The Cube source arm of AggregateMultipliedSubquery::process used Expr::Member(dim) for the join's right-hand side, deferring resolution to SQL-emission time. By then, the outer factory's render_references had been populated by the schema-resolution pass — and because the keys subquery (the join's root) projects the PK dimension, ReferencesBuilder::find_reference_column_for_member_in_join resolved it to (keys, <alias>). That mapping intercepted both sides of the ON clause via RenderReferencesSqlNode, producing the tautology.
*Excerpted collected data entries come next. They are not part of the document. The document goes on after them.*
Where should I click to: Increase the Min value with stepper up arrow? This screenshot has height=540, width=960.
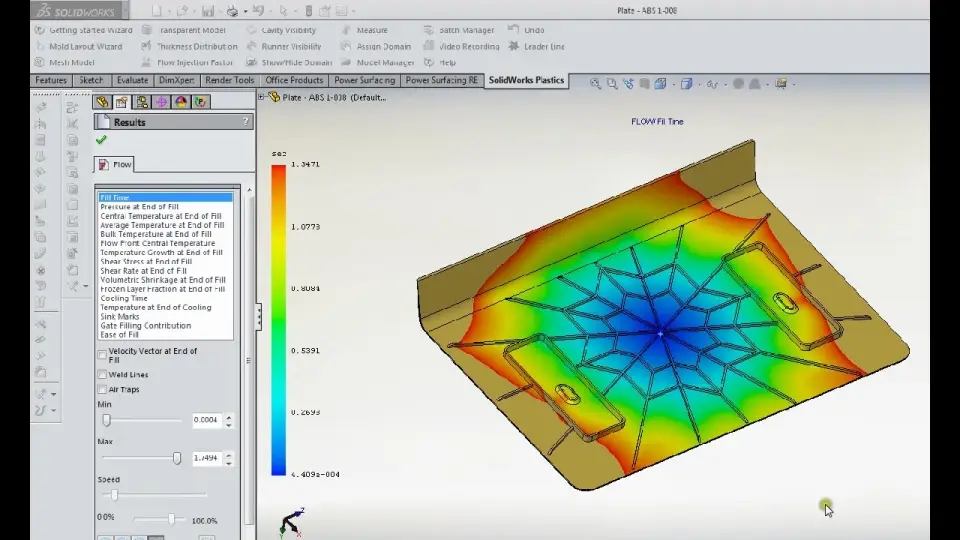click(x=229, y=417)
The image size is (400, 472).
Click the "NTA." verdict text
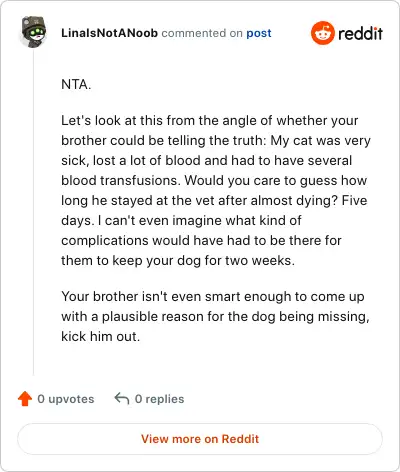click(x=76, y=84)
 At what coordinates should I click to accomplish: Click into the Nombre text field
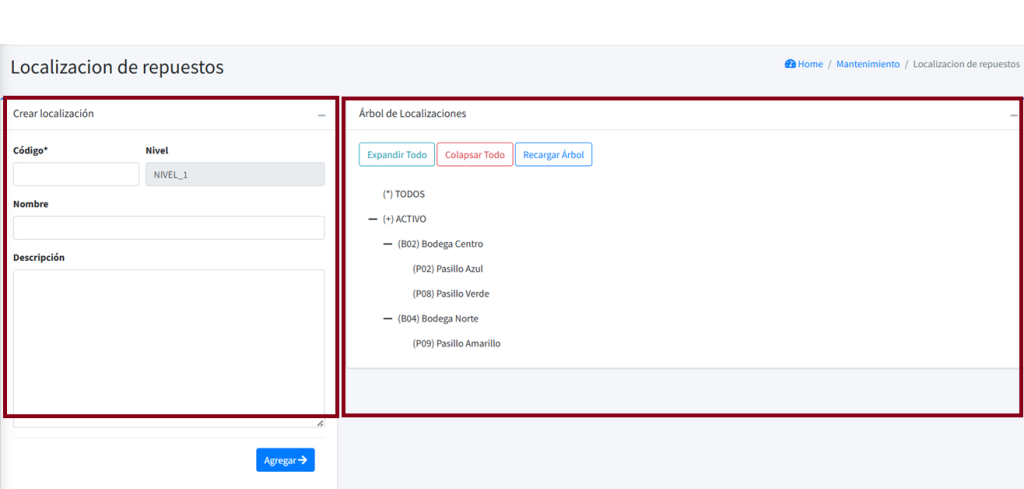click(x=168, y=228)
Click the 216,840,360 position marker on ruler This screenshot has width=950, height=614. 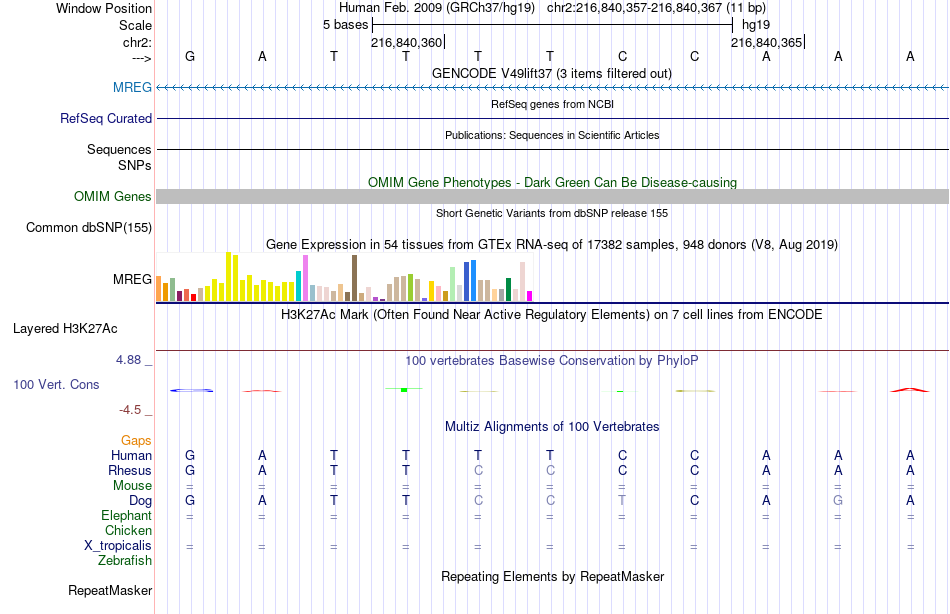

Fix: snapshot a VisitorContext before the schema-resolution pollution, register pk_cube.name() → pk_cube_alias in cube_name_references, and bind it to the RHS via Expr::new_member_with_context. The dim then renders via AutoPrefixSqlNode against pk_cube_alias — preserves full SQL semantics for custom-SQL or composite PKs, not just simple sql: id cases.

Risk / Compatibility

The change is scoped to the Cube arm of AggregateMultipliedSubquerySource. The MeasureSubquery arm is unchanged — it already used Expr::Reference with pk_cube_alias and was unaffected. No other call sites are at risk: add_subquery_join (builder.rs:141) uses the same Expr::new_member pattern but joins against a Cube-rooted From where ReferencesBuilder returns None for cube sources, so it doesn't trigger the render-reference pollution that caused the bug.

Testing

  • cargo test --lib in rust/cubesqlplanner/: 823 tests pass locally, 0 failures, 14 ignored (Docker-dependent).
  • Pre-fix manifestation: LEFT JOIN customers AS "..." ON (("keys"."customers__id" = "keys"."customers__id")) — tautology, both sides reference keys.
  • Post-fix: LEFT JOIN customers AS "customers_key_customers" ON (("keys"."customers__id" = "customers_key_customers".id)) — RHS correctly resolves to the source-cube alias.
  • Regression coverage: (a) the test's structural tautology scanner walks every ON predicate and fails on any lhs == rhs equality (environment-independent, robust to planner formatting); (b) assert_snapshot!(result) on postgres execution row data when integration-postgres is enabled validates end-to-end correctness against a real database. SQL strings themselves are not snapshotted — that follows the existing convention in the suite (226 result-data snapshots vs 0 SQL-string snapshots), since SQL formatting is unstable across template-rendering passes while row data is stable.

Linear Ticket

N/A — upstream OSS contribution.

@waralexrom

Copy link
Copy Markdown
Member

Hi, @tlangton3! Great find, and huge thanks for the fix — everything looks really solid 👍
Could you, please, rebase onto current master?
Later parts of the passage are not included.